In its September issue, ADAS & Autonomous Vehicle International caught up with Brett Browning, EVP of product development and CTO at Argo AI, following the start of the company’s driverless rideshare operations in Florida and Texas.
Please can you describe Argo AI.
Argo AI is a self-driving products and services platform company founded in 2016 in Pittsburgh, Pennsylvania. The company’s purpose is to reimagine the human journey with the mission to make the world’s streets and roadways safe, accessible and useful for all. Argo brings together self-driving technology, the operational footprint across multiple cities where demand for autonomous services is high, and the commercial partners needed to achieve a scalable autonomy business.
From day one, we established a business model where Argo develops the Autonomy Platform, which is designed to support multiple partner applications at scale. The Argo Autonomy Platform includes the software, hardware, HD maps and back-end support needed to power full-service self-driving operations at scale. To deliver the benefits of self-driving technology at scale, Argo partnered with Ford Motor Company in 2017 and Volkswagen Group in 2020 to tightly integrate Argo technology into their vehicles. And then we partner with companies like Lyft and Walmart to deploy our technology for rideshare and goods delivery services.
We operate in multiple cities across the USA and Germany in what we believe to be the largest urban testing footprint of any self-driving vehicle developer. We test in multiple cities because that’s where the most valuable miles are, where there is the population density and customer demand to create a compelling business case for autonomous ride hailing and goods delivery, and where there are a number of safety challenges, and traffic, congestion and a lack of transportation equity. By testing in multiple, diverse cities, we expose our technology to a wide range of real-world data that makes our self-driving system safer, smarter and more scalable.

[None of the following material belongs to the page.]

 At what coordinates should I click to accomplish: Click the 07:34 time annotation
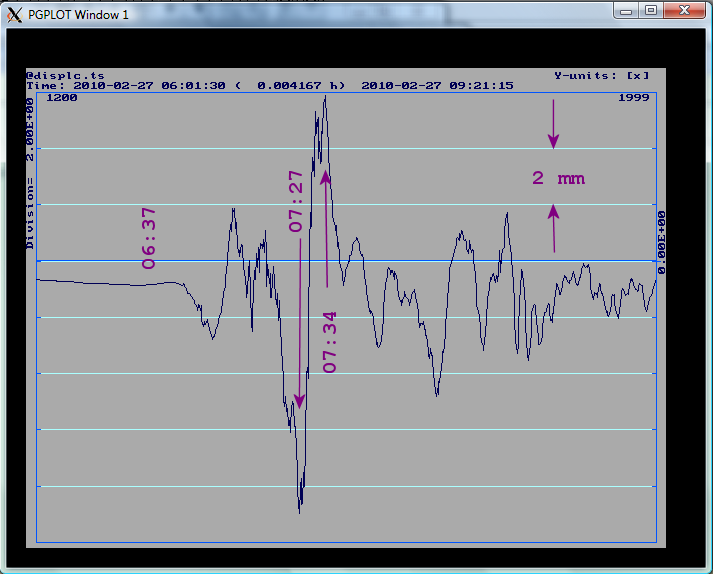pos(329,342)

Additionally, Argo works directly with cities and community stakeholders to build trust in self-driving technology. This ethos has taken many forms at the company, such as working with cycling advocacy group the League of American Bicyclists on technical guidelines designed to deliver safe interactions between autonomous vehicles and cyclists, and establishing community advisory boards in Miami and Austin. These activities are grounded in our desire to listen, learn and educate residents about Argo to pave the way for broader consumer and business adoption of autonomous services.
Argo is able to scale our technology because we have marshaled an extraordinary amount of data from diverse use cases and testing locations. We’ve focused on analyzing real-world experience from operating in the busiest neighborhoods of eight cities on two continents, facing complex traffic scenarios including unprotected turns and intersections with occlusions, cyclists and people walking outside crosswalks.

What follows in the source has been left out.